Reputation: 5184
I have the following dataframe called df:
Symbol Country Type etc...
0 AG.L UK OS
1 UZ. UK OS
2 DT UK OS
3 XX.L US OS
4 MSFT US OS
5 AAPL US OS
6 DB.S SG OS
I want to perform the following on the frame.
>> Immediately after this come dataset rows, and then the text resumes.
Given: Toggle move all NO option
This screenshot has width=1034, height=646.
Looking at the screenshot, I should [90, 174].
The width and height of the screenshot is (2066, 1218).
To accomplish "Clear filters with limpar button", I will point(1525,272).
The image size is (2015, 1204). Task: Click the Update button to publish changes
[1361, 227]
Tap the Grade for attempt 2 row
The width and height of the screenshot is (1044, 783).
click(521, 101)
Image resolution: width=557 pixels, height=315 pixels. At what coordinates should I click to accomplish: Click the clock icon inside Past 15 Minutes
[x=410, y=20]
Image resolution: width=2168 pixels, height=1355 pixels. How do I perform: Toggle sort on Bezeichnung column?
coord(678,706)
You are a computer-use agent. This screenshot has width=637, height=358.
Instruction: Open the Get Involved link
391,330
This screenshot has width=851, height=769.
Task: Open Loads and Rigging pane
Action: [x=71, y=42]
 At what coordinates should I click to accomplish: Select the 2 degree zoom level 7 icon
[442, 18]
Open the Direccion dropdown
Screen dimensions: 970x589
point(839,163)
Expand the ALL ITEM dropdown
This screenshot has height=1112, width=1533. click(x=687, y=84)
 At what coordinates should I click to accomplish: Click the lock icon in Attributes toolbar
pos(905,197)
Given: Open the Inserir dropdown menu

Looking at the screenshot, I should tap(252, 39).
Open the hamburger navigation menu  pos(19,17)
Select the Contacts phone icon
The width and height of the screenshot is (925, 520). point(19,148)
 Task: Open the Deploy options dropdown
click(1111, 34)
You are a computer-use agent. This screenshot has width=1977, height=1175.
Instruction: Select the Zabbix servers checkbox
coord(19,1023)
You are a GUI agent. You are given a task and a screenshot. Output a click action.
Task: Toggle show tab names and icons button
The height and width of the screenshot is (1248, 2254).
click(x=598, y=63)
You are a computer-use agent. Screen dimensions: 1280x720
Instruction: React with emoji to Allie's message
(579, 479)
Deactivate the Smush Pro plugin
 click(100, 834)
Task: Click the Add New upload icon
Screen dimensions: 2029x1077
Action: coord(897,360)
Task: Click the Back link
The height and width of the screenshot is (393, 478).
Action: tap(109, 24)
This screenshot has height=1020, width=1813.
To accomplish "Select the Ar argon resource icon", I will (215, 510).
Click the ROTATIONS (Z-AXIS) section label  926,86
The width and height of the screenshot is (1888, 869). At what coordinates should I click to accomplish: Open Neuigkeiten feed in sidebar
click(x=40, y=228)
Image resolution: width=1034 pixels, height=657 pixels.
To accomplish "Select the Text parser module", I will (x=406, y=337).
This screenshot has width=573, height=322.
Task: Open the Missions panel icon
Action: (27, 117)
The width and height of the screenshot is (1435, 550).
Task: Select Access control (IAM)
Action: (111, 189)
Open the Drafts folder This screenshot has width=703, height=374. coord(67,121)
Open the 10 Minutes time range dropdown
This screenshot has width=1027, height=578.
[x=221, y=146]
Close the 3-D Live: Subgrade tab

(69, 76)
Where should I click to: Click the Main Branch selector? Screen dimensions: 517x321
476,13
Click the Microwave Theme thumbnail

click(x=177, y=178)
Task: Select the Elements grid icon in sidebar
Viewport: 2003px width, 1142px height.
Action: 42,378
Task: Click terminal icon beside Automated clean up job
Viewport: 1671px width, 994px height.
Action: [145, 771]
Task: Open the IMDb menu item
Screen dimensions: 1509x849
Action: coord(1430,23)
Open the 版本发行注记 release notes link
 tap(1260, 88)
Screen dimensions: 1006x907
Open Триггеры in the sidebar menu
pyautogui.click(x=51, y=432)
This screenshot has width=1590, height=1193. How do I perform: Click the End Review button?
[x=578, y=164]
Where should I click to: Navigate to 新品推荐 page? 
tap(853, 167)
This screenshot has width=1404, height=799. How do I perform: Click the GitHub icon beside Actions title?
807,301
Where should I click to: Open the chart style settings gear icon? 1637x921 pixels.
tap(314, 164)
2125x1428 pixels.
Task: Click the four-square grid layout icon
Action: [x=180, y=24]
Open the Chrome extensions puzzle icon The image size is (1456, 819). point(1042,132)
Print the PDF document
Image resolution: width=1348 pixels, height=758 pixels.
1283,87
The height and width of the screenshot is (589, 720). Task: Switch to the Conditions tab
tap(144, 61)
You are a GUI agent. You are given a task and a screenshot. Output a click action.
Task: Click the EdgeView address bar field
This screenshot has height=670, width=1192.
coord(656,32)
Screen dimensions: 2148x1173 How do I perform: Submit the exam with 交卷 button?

Where the Country == 'UK',
there can be 3 cases.
Case 1: ends with .L,
do nothing
Case 2: ends with .,
add 'L' to the end
Case3: ends with neither . or .L,
add '.L' to the end
As long as the Country == 'UK', I want it to end with a '.L'.
So it should look like this.
Symbol Country Type etc...
0 AG.L UK OS
1 UZ.L UK OS
2 DT.L UK OS
3 XX.L US OS
4 MSFT US OS
5 AAPL US OS
6 DB.S SG OS
I use the following code.
df.loc[df['Country'].eq('UK'),'Symbol'] = df.loc[df['Country'].eq('UK'),'Symbol'].str.replace(r'\.', '.L').str.replace(r'[a-z]$', '.L')
but i get this
AG.LL
UZ.L
DT
What's the right way to do it?
Upvotes: 3
Views: 69
Reputation: 2663
You almost got it right, but you missed the dollar sign at the dot replacement and the other one has to be slightly different, so try:
df.loc[df['Country'].eq('UK'),'Symbol'] = df.loc[df['Country'].eq('UK'),'Symbol'].str.replace(r'^([A-Z]+)$', r'\1.L').str.replace(r'\.$', '.L')
In my Python shell it outputs:
0 AG.L
1 UZ.L
2 DT.L
Name: Symbol, dtype: object
Upvotes: 3